By 1755, the dodo was so moth-eaten that the museum authorities ordered it burned. They saved only the head and one claw -- which remain in Oxford's natural history collection today, among the most important dodo specimens in existence. The bird had arrived as part of the extraordinary cabinet of curiosities assembled by John Tradescant the Elder and his son, travellers and collectors who gathered the rare and the remarkable from across the known world. Elias Ashmole acquired the Tradescant collection and gave it to the University of Oxford in 1677, on condition that they build a proper home for it. They did, and on 24 May 1683, Britain's first public museum opened its doors on Broad Street.
The Tradescant collection was a seventeenth-century wonder: antique coins, books, engravings, geological specimens, zoological oddities, and the famous dodo. Ashmole, a scholar, antiquary, and -- less admirably -- a man who secured the collection through a legal dispute with Tradescant's widow, donated it to Oxford with two stipulations: a permanent lecturer in anthropology must be appointed, and a building must be provided for the collection alone. The university obliged, constructing a building on Broad Street sometimes attributed to Christopher Wren or Thomas Wood. Naturalist Robert Plot became the first keeper. The Ashmolean was not only Britain's first public museum but the world's second university museum, after the Kunstmuseum Basel, which the University of Basel had established in 1661.

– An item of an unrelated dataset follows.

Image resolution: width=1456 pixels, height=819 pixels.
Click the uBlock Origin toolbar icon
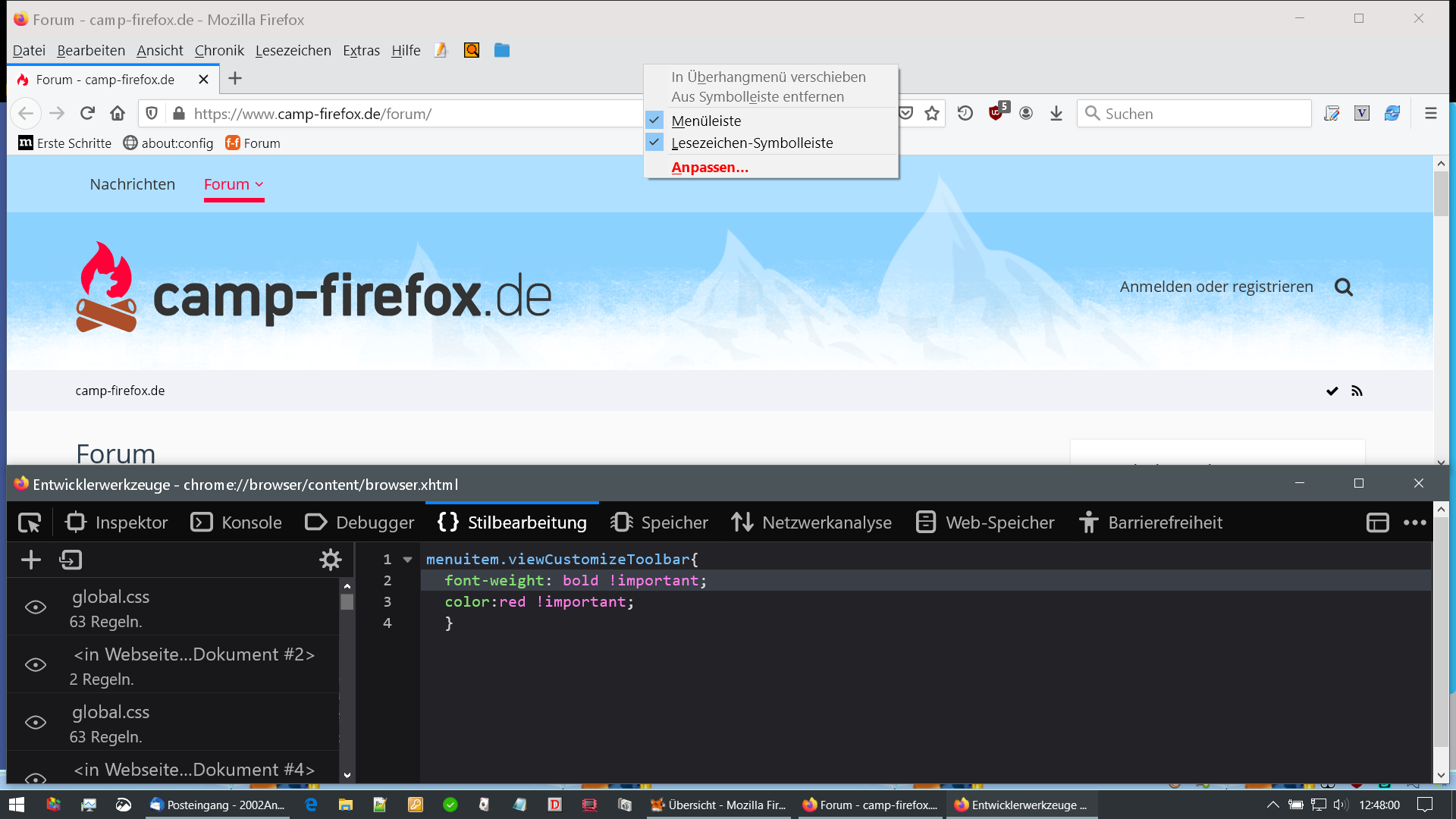click(996, 114)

By the nineteenth century, the Broad Street building was inadequate for a collection that had grown far beyond Ashmole's original gift. Charles Robert Cockerell designed the present neoclassical building on Beaumont Street, which opened in 1845. The facade, with its grand portico of Ionic columns, faces the Randolph Hotel across the street and announces, in stone, the seriousness of what lies inside. The old building on Broad Street became the Museum of the History of Science. Today, the Ashmolean's collections span from predynastic Egyptian artefacts and Minoan frescoes to Renaissance paintings, Islamic art, and Chinese ceramics. The museum was comprehensively refurbished in a 39-million-pound project completed in 2009, with new galleries for Egypt and Nubia unveiled in 2011.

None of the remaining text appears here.